**Exercise brief**.
Continue the passage on image classification rules and evaluation datasets, picking up after its final sentence.

**Passage provided**.
'''

Speech classification: The next check ensures that there is at least one eye-contact present
and that the person with the highest number of looks exceeds the calculated threshold. Then
the class Speech is applied.
Other classification: In all other cases the class Other is assigned.

3.2. Data
To address the lack of annotated datasets for the task at hand, three different datasets were
considered for evaluation:

Emblematica: The Emblematica Online Collection7 is a challenging dataset in this study. It
    consists of 1,388 facsimiles of emblem books from various libraries. Emblems within
    this collection typically comprise different components, such as a heading, one or more
    mottos, and a pictura, which will be classified by the approach.

MWW Portraits: The MWW Portraits collection8 contains approximately 32,000 prints, in-
  cluding 6,000 duplicates, dating from the 16th to the mid-19th century. It encompasses
  various printmaking techniques and primarily features scholars, bourgeoisie, and portraits
  of theologians.

Jürg Straumann Artwork: The dataset comprises digitized artworks by Jürg Straumann9 .

'''

**Source material**.
'''

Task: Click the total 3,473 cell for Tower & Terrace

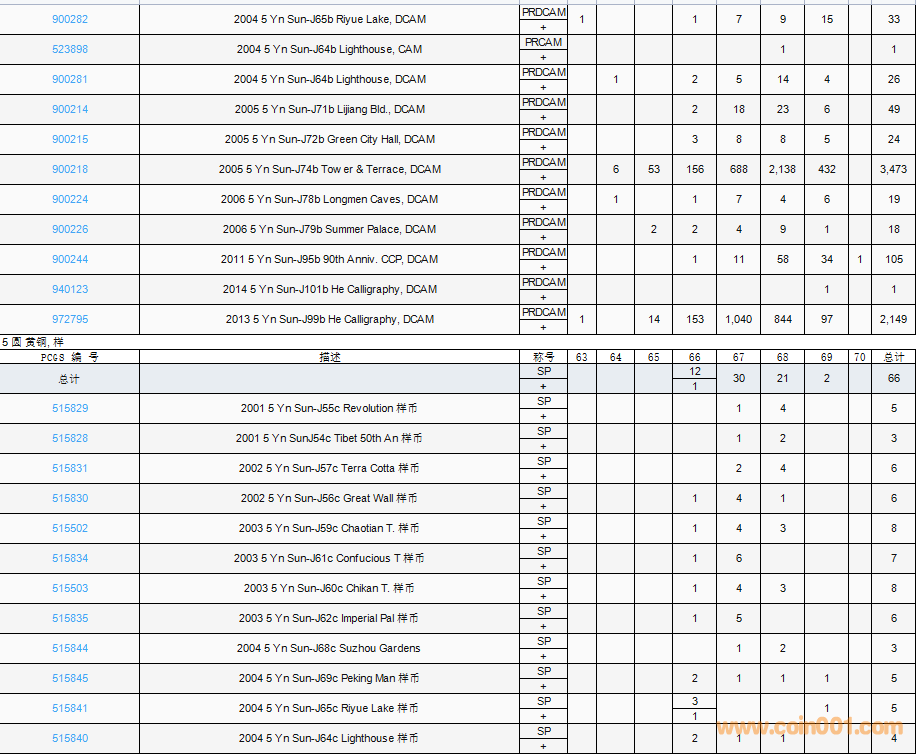Action: pos(893,169)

'''

**Answer for this exercise**.
  These three datasets were selected because they represent non-photographic images related
to the humanities and offer a diverse range of potential application scenarios due to their
variations in content and characteristics.

3.3. Evaluation
Due to the absence of labeled datasets, a quantitative evaluation could only be performed on a
subset of the results. Additionally, it is important to note that the interpretation of the results
may vary, as there is no definitive ground truth. It is crucial to consider the specific application
scenario when assessing the correctness of the results.
   For instance, in Figure 2 (a), an image depicts two dialogues: two individuals in the background
engaged in a conversation and two individuals in the foreground. Although the image was
classified as a dialogue by the system, the prediction might be seen as incorrect. However, if the
main objective of the application scenario is to identify images with dialogues, allowing for the
presence of more than two individuals, the classification may also be considered appropriate.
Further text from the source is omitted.